Six of the nine remaining patients had a partial response, Dr. Bower said. Five of the six had detectable HHV-8 at enrollment; and four of these five showed a decline when tested in the midst of the trial, including three who had no detectable HHV-8. "We've shown that thalidomide has biological activity in this disease and that response is associated with a decline in HHV-8," he said.
Similar promising results emerged from a phase II study of low-dose paclitaxel reported by Parkash S. Gill, MD, of the University of Southern California. Paclitaxel had shown preliminary evidence of antitumor efficacy in a previous study in which 13 of 20 patients with AIDS-related Kaposi's sarcoma experienced a partial response.
KS Cell Lines Sensitive to Taxol
Dr. Gill and his colleagues conducted preclinical studies of the drug and found that KS cell lines were very sensitive to paclitaxel, "as sensitive as any cell line that has been studied so far," he said.
The team treated 54 male and two female AIDS-KS patients (median age, 36), most with advanced disease. The median CD4 count was 20. Forty patients had undergone chemotherapy or biological response modifier treatment; 16 had received no prior systemic therapy. Twenty-five patients (45%) had visceral disease--16 involving the lung and GI tract. Lymphedema affected 39 (70%).
The patients received 100 mg/m² of paclitaxel administered over three hours every two weeks. The median number of cycles completed was 10, with a maximum of 22. Side effects included hair loss, neutropenia, and anemia.
Responses were seen in 59% of patients, including one complete response; 25% had stable disease; 16% progressed. The median time to response was 1.5 months, but one patient did not respond until 9 months.
The median response duration was 10.4 months, "which is the longest duration of response that I'm aware of in any trial conducted so far," Dr. Gill said. "The survival curve is also unprecedented. The median survival is 23.8 months." These findings, Dr. Gill concluded, warrant a randomized trial of paclitaxel in AIDS-Kaposi's sarcoma patients.
Vinorelbine (Navelbine), a semisynthetic vinca alkaloid, also showed potency against KS in a phase II trial involving 29 male patients (median age, 36), said Michele Spina, MD, for the Italian Cooperative Group on AIDS and Tumors.
Patients in the study had advanced KS and CD4 counts ranging from 1 to 351 (median, 16). All had either relapsed after previous chemotherapy or progressed during previous cytotoxic therapy.

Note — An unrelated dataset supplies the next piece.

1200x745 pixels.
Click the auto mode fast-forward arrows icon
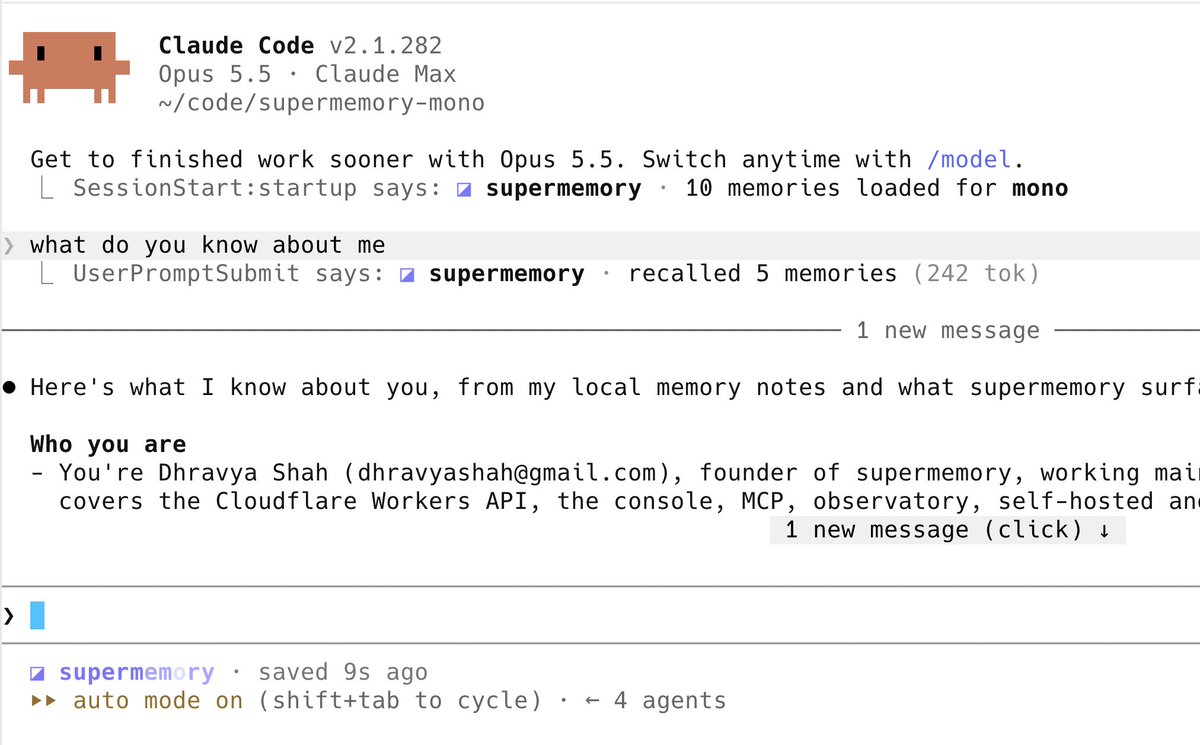[x=43, y=701]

They received 30 mg/m² of vinorelbine given IV every two weeks. Two patients were lost to follow-up. The median number of cycles completed was four.
Three CRs With Vinorelbine
Of the 27 patients evaluated, three had complete remissions, with durations of 5, 8, and 15 months Dr. Spina said. Another nine, had partial remissions that lasted one to six months (median duration, three months). All 12 responders had previously failed vinca alkaloid therapy. Nine other patients had stable disease, and six had progressive disease.
Thirteen patients suffered grade 3 or 4 leukopenia; two had anemia; one experienced thombocytopenia. No neurotoxicity was observed, Dr. Spina said.
Seventeen have now died; median survival is seven months, eight months for responders versus five months for nonre-sponders. "We think vinorelbine is active and well tolerated," Dr. Spina said. "And we think it should be considered also for studies as a first-line single agent or as a component of combination chemotherapy regimens for KS patients."